Spec-driven development

Turn a brief or a spec.md section into a checklist-driven build. Four MCP tools, six recipes, no runtime service.

Why spec-driven

Agents are good at writing React once they know which components to reach for. GitHub Spec-Kit, AWS Kiro, and Claude Code plan mode all produce spec.md / tasks.md artifacts — none of them know the Hex UI catalog. Hex UI closes that loop with recipes, a resolver, and a verifier. No server. No runtime. Same copy-the-code distribution.

The four MCP tools

These compose with the existing 7 tools (search_components, get_component, …) — the agent chooses the one that matches its intent.

  • resolve_spec— deterministic keyword + tag matching against every component’s schema. Give it a brief, get a ranked shortlist with whenToUse / whenNotToUse reasons. No LLM call server-side.
  • list_recipes — catalog of every recipe: slug, title, component list, token budget.
  • get_recipe— full recipe: ordered steps, union of npm peer deps, post-install checklist (author-written plus items auto-derived from each step’s commonMistakes and accessibilityNotes).
  • verify_checklist— cross-check what the agent claims it installed against the registry’s internal-dependency graph.
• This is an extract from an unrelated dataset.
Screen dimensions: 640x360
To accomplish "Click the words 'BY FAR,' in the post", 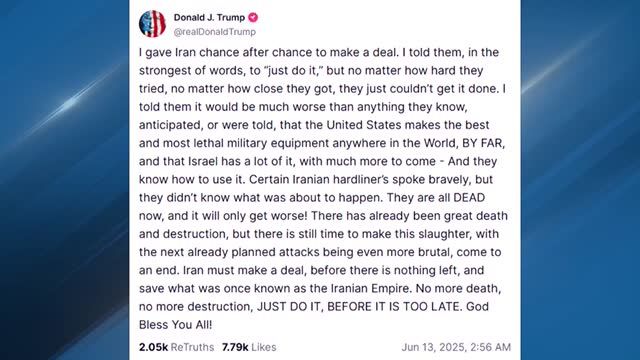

Flags missing deps (combobox without popover + command) and returns the recipe’s checklist for the agent to walk.
json
// MCP tool call
{
  "name": "resolve_spec",
  "arguments": { "brief": "build me a settings page with notifications toggle" }
}

// → ranked component + recipe matches
{
  "recipes": [
    { "slug": "settings-page", "score": 20, "matchReason": ["recipe slug contains \"settings\""] }
  ],
  "components": [
    { "component": "switch", "score": 6, "whenToUse": "Use for settings that take effect immediately..." }
  ]
}

Recipes

Six recipes ship in-tree. Each is a static JSON file in registry/recipes/ with ordered install steps and a post-install checklist. Authoring a new recipe is a single file under packages/registry/src/recipes/<slug>.recipe.ts; the build step compiles it and merges checklist items derived from each component’s AI hints.
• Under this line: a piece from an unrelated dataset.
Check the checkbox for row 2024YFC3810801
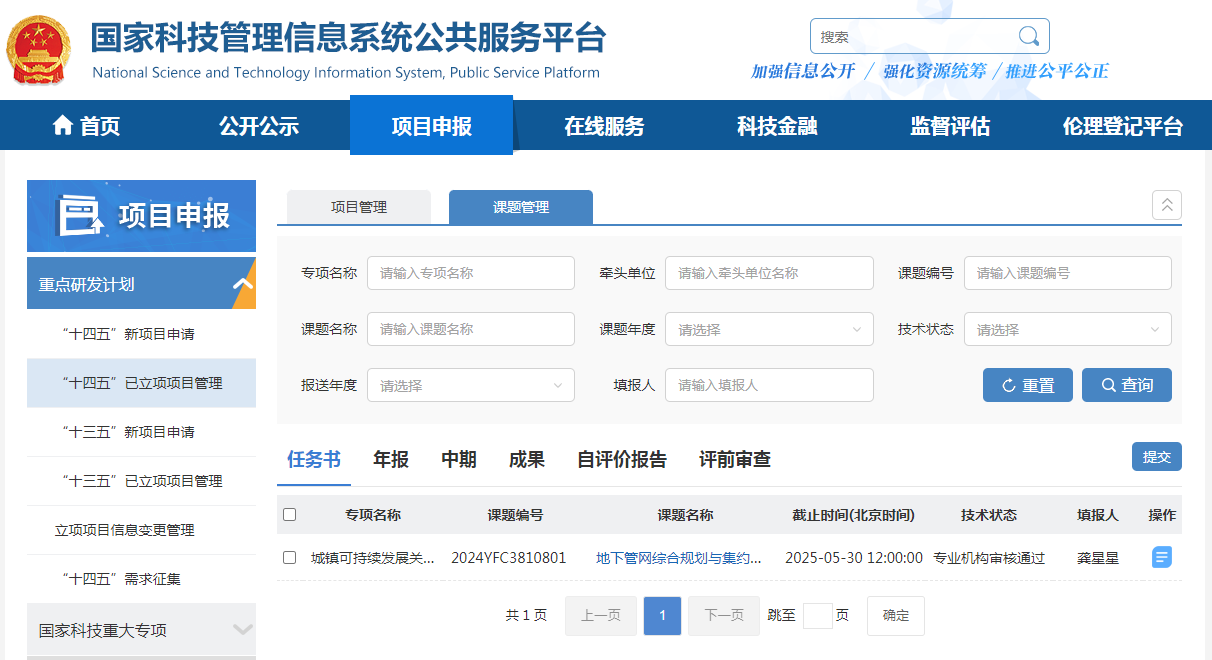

  • Auth form (auth-form) — Login / signup with validation + error surface.
  • Settings page (settings-page) — Grouped cards + form fields + per-section save.
  • Pricing table (pricing-table) — Three-tier grid with highlighted plan.
  • Data table view (data-table-view) — Search + paginated table + row actions.
  • Destructive confirm (confirm-destructive) — Typed-name confirmation flow.
  • Command palette (command-palette) — Cmd-K dialog with grouped actions.

CLI shortcut

If you’re driving Hex UI from a shell instead of an MCP client, the CLI exposes the same surface:

bash
# Discover recipes
hex recipe list

# Install every component in a recipe + print its checklist
hex recipe add settings-page

hex recipe add <slug> runs hex add for every step in order, then prints the checklist as plain markdown the agent can paste into a PR body.

How an agent uses this

  1. The human writes a brief (or Spec-Kit produces a spec.md).
  2. Agent calls resolve_spec; sees a recipe ranks first.
  3. Agent calls get_recipe for the full step list + checklist.
  4. Agent installs the components (via MCP get_component or hex add).
  5. Agent calls verify_checklist to confirm nothing is missing, then walks the checklist.

See the MCP Server page for wiring into Claude Code or Cursor.